### Complete the following
**1.** Can you reproduce, word for word, the part of the journal entry that opens with the words containing "So I didn’t" and closes with "tears at work."?
**2.** Would you take the journal entry about crying at work further, picking up right after its final sentence?
─── Document segment
So I didn’t get a post in yesterday.  It was a hot, humid day at work; thunderstorms arrived just as we were leaving.  I got home at 6pm, put my feet up for a bit, made dinner, and then prepared packages for mailing for the book business.  By the time we were done, it was 9:30, and my eyes were stinging.  I closed them and fell asleep.  I’ve been musing on an issue for two days, though, and since I don’t work today (except for a voice lesson), I’m ready to give it some time and work it out in writing. 

It happened on Saturday.  I burst into tears at work.
──────
─── Data excerpt
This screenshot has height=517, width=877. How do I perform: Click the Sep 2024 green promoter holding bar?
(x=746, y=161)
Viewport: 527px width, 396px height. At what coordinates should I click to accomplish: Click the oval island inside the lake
──────
### Answers in order
**1.**
So I didn’t get a post in yesterday.  It was a hot, humid day at work; thunderstorms arrived just as we were leaving.  I got home at 6pm, put my feet up for a bit, made dinner, and then prepared packages for mailing for the book business.  By the time we were done, it was 9:30, and my eyes were stinging.  I closed them and fell asleep.  I’ve been musing on an issue for two days, though, and since I don’t work today (except for a voice lesson), I’m ready to give it some time and work it out in writing. 

It happened on Saturday.  I burst into tears at work.

**2.**
It was late afternoon, toward the end of my shift.  Families had been coming through in dribbles to look at the church.  Since it was hot, I put a chair out on the landing in front of the door so that I could catch the breeze.  Sitting there in my bustle, I suppose I made a good picture of a prim and proper church lady.  A father and his two-year old daughter wandered down the road, leaving Mom and older siblings at the General Store.  I invited them in and showed the little curly redhead the pump organ.  She liked the sound of her voice in the echoing chamber of the empty church, so I played “Twinkle, Twinkle Little Star” (a good Mozart tune) and let her sing along.  She took a look at my pin cushion balls, too, and held one until her father gently took it and handed it back.  She never left the safety of her father’s arms during the whole visit.  I walked them out of the church and settled in my chair to watch them walk back down the road, hand in hand.  She stumbled at one point, but Dad righted her gently.  That’s when I lost it.  That sudden, rising swell of heat in my nose and the burning tears tumbling down were totally unpredicted.  Why these tears?  Why now?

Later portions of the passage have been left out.